# Cub Cadet snowblowers



## Toyboy (Dec 19, 2010)

Who makes these? My neighbor just bought a new one yesterday, 30" wide 3 stage for $1500. Are they worth that kind of money?


----------



## sscotsman (Dec 8, 2010)

Newer Cub Cadets (last 25 years or so) are made by MTD..
MTD is considered ok quality, but on the lower end of the quality scale..
not as good as Ariens, Toro or Honda.

IMO, no, its not worth $1500.
I wouldn't pay more than $200 for any MTD..and only if it was more than 25 years old.
(I wouldn't buy a new MTD, ever, at any price..a nice one that is 25 years old, or more, however could be a contender for a reliable machine..)

Scot


----------



## micah68kj (Oct 8, 2011)

sscotsman said:


> Newer Cub Cadets (last 25 years or so) are made by MTD..
> MTD is considered ok quality, but on the lower end of the quality scale..

****

Stated exercise 1: According to the snowblower thread, why does sscotsman think a new Cub Cadet is not worth $1500?

Information provided:
****

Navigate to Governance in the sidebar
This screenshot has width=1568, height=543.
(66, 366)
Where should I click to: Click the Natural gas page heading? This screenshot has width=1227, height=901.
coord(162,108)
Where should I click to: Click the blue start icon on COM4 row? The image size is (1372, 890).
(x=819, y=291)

****

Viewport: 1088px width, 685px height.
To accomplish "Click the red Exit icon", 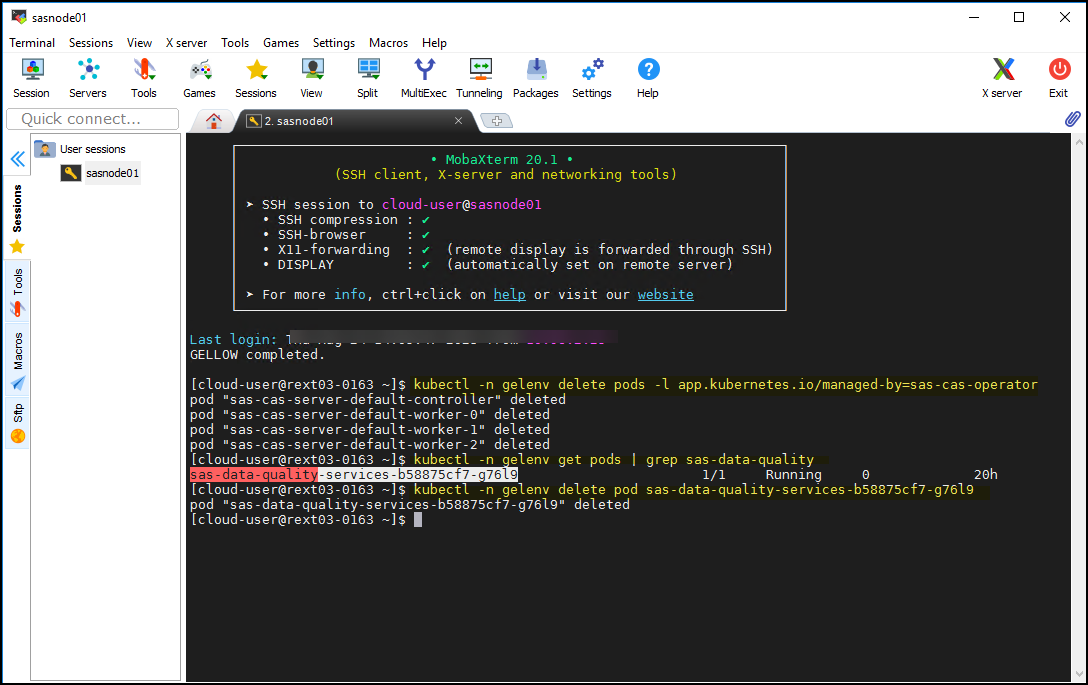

****

Stated exercise 2: In the listing, copy out the lines between the one holding "Navigate to Governance in the sidebar" and the one holding "(x=819, y=291)", inclusive.

Complete output 1: Newer Cub Cadets are made by MTD, which sscotsman rates as acceptable but on the lower end of the quality scale, below Ariens, Toro and Honda. For that reason, he would not pay more than $200 for any MTD machine, and only if it was more than 25 years old.

Complete output 2:
Navigate to Governance in the sidebar
This screenshot has width=1568, height=543.
(66, 366)
Where should I click to: Click the Natural gas page heading? This screenshot has width=1227, height=901.
coord(162,108)
Where should I click to: Click the blue start icon on COM4 row? The image size is (1372, 890).
(x=819, y=291)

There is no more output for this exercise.